Available records:
- - -

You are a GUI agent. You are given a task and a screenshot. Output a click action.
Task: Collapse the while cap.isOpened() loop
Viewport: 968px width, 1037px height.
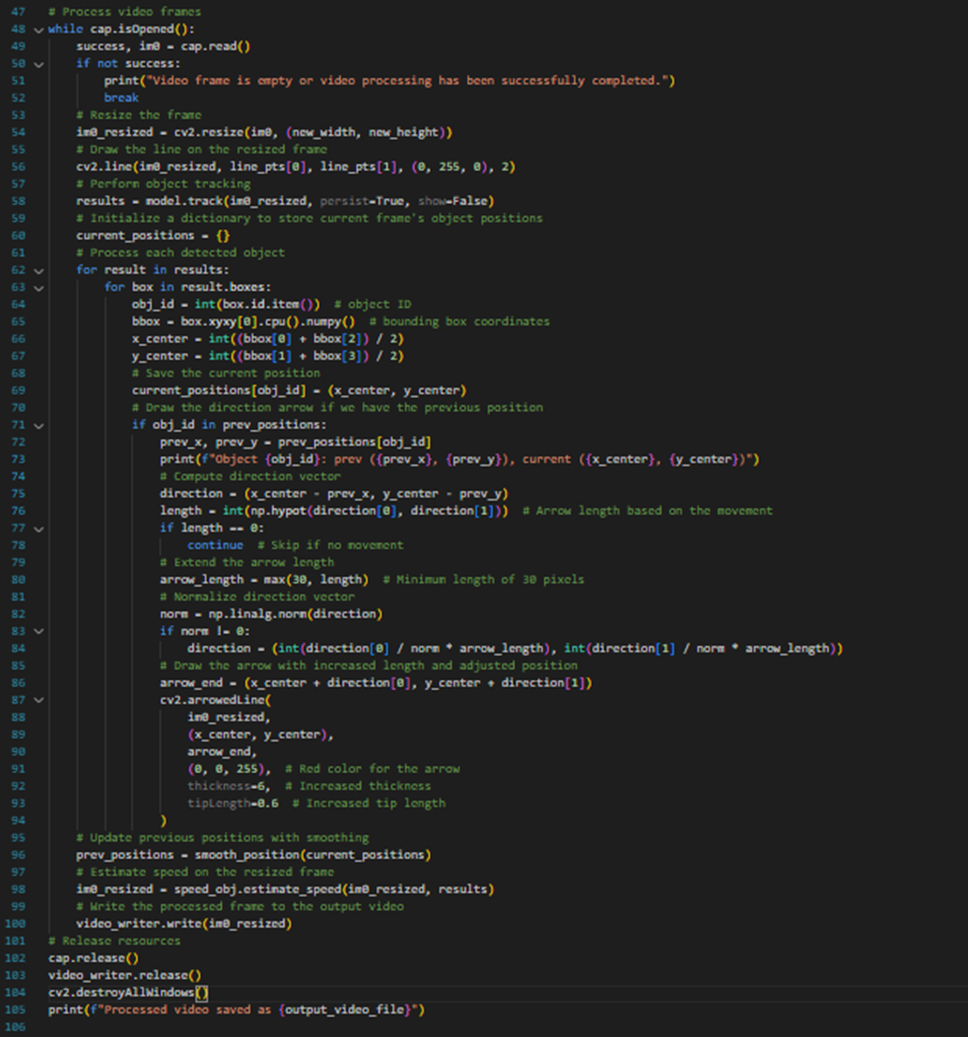pyautogui.click(x=38, y=29)
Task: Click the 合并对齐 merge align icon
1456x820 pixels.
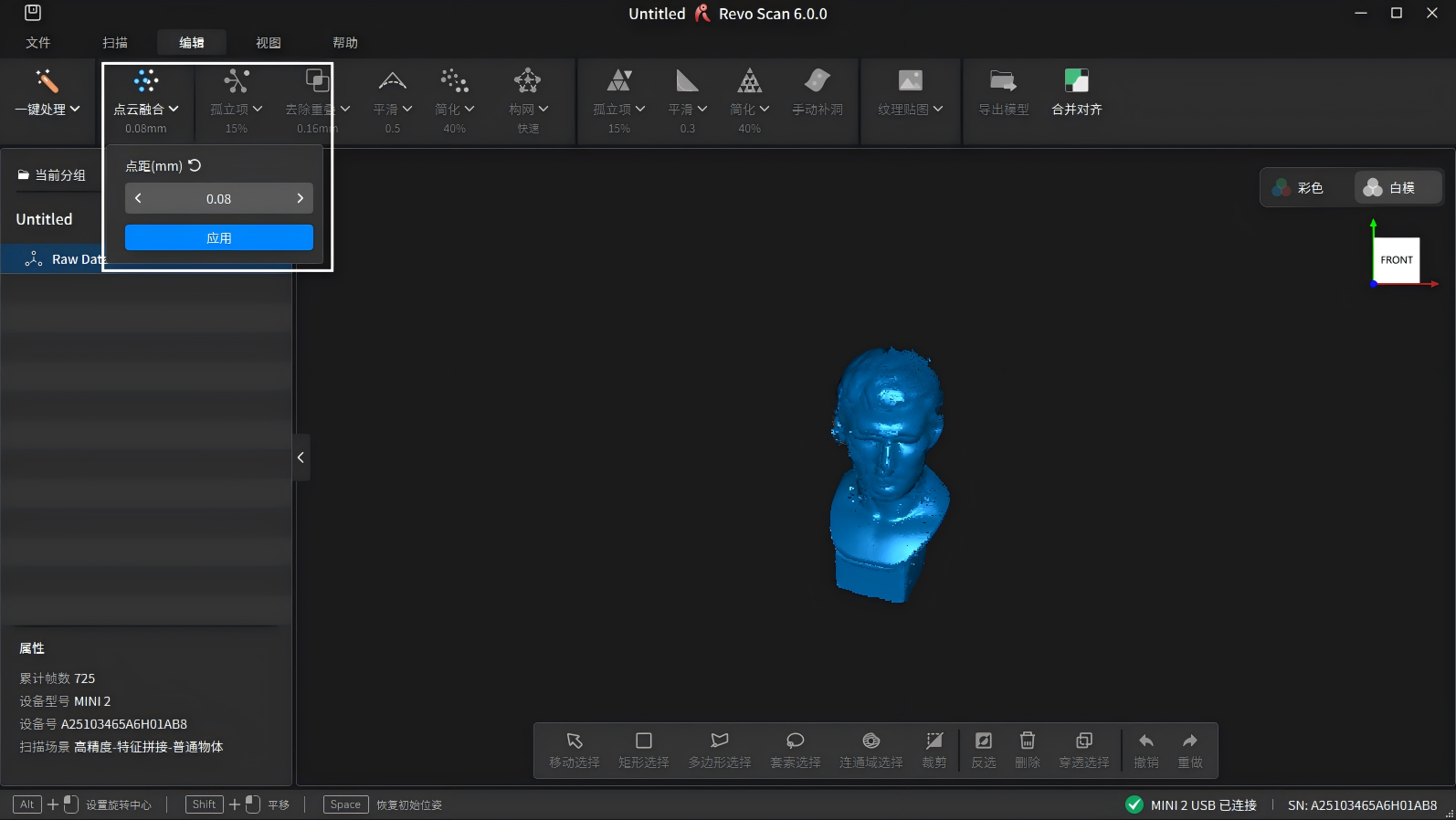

- - -

Task:
Reproduce all of these records in full, requests included, offsetting every coordinate in the answers by adding 43 to it. Leave the pictures out.

Reply to the exercise:
You are a GUI agent. You are given a task and a screenshot. Output a click action.
Task: Collapse the while cap.isOpened() loop
Viewport: 968px width, 1037px height.
pyautogui.click(x=81, y=72)
Task: Click the 合并对齐 merge align icon
1456x820 pixels.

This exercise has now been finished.